It staggers me a little to think that it has been more than sixteen years since I had the good fortune to sit down with alumna Annie Proulx, class of 1969, for a talk about her writing. In 1994, Proulx’s career as a novelist and short story writer was beginning to soar as she won both the Pulitzer Prize and the National Book Award for The Shipping News.
I recently dug the interview out when my older daughter, Grace, (four years old at the time of the interview, now 21 and a UVM senior) read Accordion Crimes and asked about my experience interviewing the author. I’ve long thought Accordion Crimes is an amazing book, deserving of more recognition. And Grace agreed; apparently it’s a family thing.
So, back to the interview. We talked on April 29, 1994, meeting for lunch at a restaurant on Burlington’s Battery Street when the writer was in town to speak at UVM’s induction ceremony for an honorary society for history students. I’m glad that I’ve held onto the transcript for all these years and wanted to share verbatim (excuse the loose punctuation) some of Annie Proulx’s answers.
ON WALKING:
Walking is one of the great things for a writer, because if you do get out and walk, things sort out in your mind, you sort of get, you can sidestep away from things that have been pressing immediately and you really come back and many things have fallen into place. Not only that — it refreshes the eyes and the body, tremendously useful. This is a given. Many, many writers know this, that walking is a way to sort out plot tangles or character development or many other things, make connections. The mind is thrown into idle as you walk and things happen, it doesn’t just reef off.
ON THE CREATIVE PROCESS:
It is great fun. Things come all together, ideas and entire novels are there. They coalesce and form in mind. To me it is just the greatest pleasure. There is nothing that can equal it. It is exhilirating. Creative intellectual work can be just wildly exciting. That is not to say that there isn’t drudgery. There is plenty of it. Plenty.
ON WORK HABITS:
I don’t sit down at the desk and write. I just write in odd places. Sometimes in bed. Sometimes at the table. Sometimes by the fire on the sofa. Sometimes in the truck. I literally write all over the place. You’re never in the same static “writing place” (she speaks the phrase with comic gravity). Which, I think, is a mistake, too. What I use my desk for is transferring what I’ve written onto the computer or doing phone work or faxes, that kind of dull stuff.
ON CREATING CHARACTERS:
I almost never, never, never base characters on real people. At the same time, every character is, of course, based on the real people one has met. But I do often use photographs. I will see a photograph sometime and I’ll know that there is something about the light in the ye or the twist of the lip and I’ll keep that image for a character. That happens fairly frequently. Or someone seen from afar. Someone I don’t know, a stranger. A certain walk or posture, a cant of the elbows, a way of looking or odd shoes or something or other and that will fix a character in mind, a minor character, and just take it from there. I know enough people so I know how to construct a believable person on the page, I think. (laughs)
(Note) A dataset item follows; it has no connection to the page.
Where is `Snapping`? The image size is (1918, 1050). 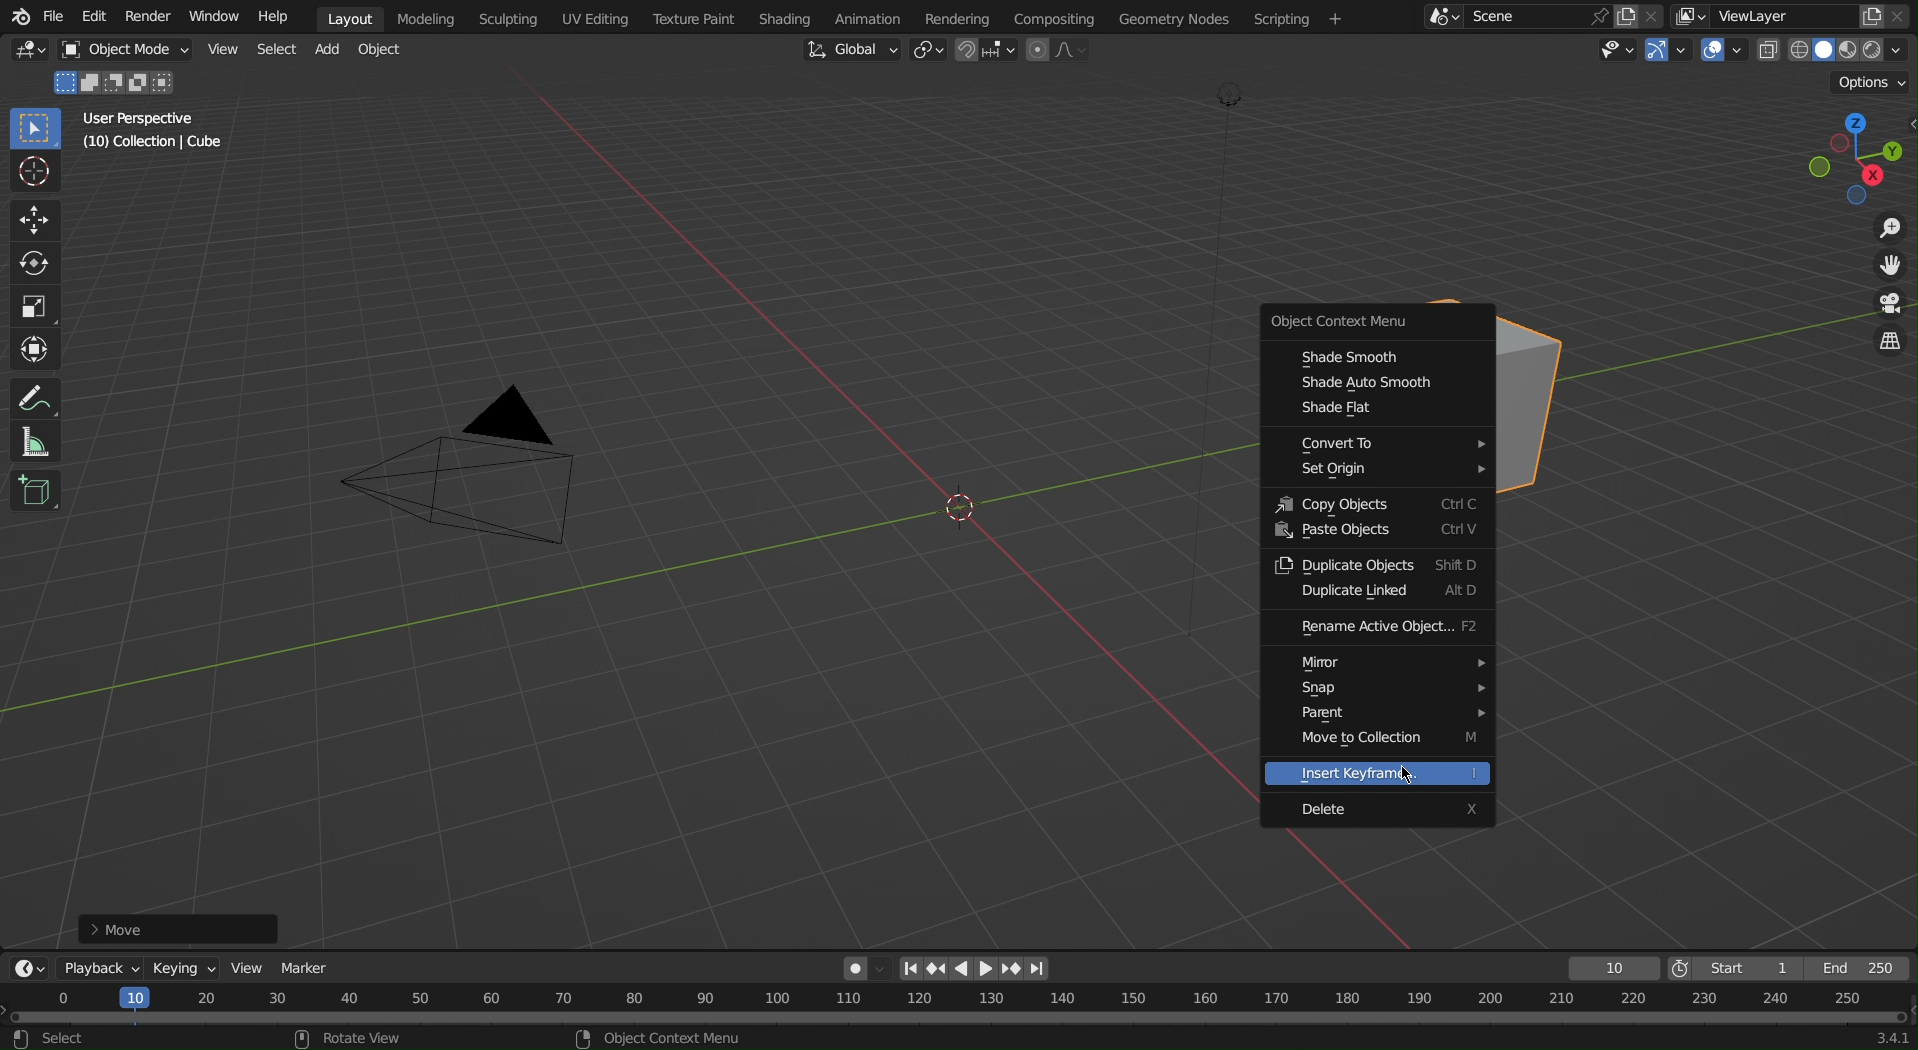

ON AUTOBIOGRAPHICAL FICTION:
I think the reason we have that kind of situation in first novels is because of the filthy advice often given to aspiring writers to write about what you know. And most people who start writing too young don’t know about anything except themselves, and so this interior novel from people who have really done nothing and lived little and don’t know a whole lot comes forth. I fly under the flag that one should write about what one is interested in. It helps if your don’t know anything about it, then you have the pleasure of finding out, talking to people who do, and traveling and doing the research.
ON HER MOTHER’S INFLUENCE:
She is something of an amateur naturalist and a painter, so her own eye was quite wonderful. She and all of her sisters shared the same interest in the natural world. They are all very, very knowledgeable on birds and topography and light. And most of them were artists. From early on I had this wonderful training in seeing. It was directly due to her. We’d be out walking and see something and she’d say, “Look, loot at that… it could be a cloud shaped like a crocodile or the stub of a branch that looked very peculiar. I can remember when I was five years old, at twilight looking out of a little window. We were living in a log cabin that she and her brothers built. And looking up at that strange, greenish sky, twilight, just before dark, and there had been a fire on the hillside some years before and all of these dead stubs were sticking up. And to my five-year-old eye they looked like advancing giraffes, but with a very sinister quality and I really couldn’t take my eye off of them. I saw them moving. I saw these stubs slowly shifting down the hill. It was really terrifying. I was glad when darkness fell. To look at the outside world was a major source of entertainment in my family when we were kids.
ON STUDYING HISTORY:
I’ve always been a reader. I’ve read my way through literature, literatures. And because of the history, I’ve been able to read in other languages as well — probably got better training for an examination of literature by studying history than I would have by studying literature or English. History you had to have languages; you had to have some Latin; you had to have French; you had to have German. And, in my case, I also had to have Italian. I was able to start reading in these other languages simply because of the history. I never would have gotten that if I’d done English lit or whatever. Never. Or if I’d done creative writing. So, for me, that kind of thing would have been crippling. Whereas history was freeing and opened many, many intellectual doors.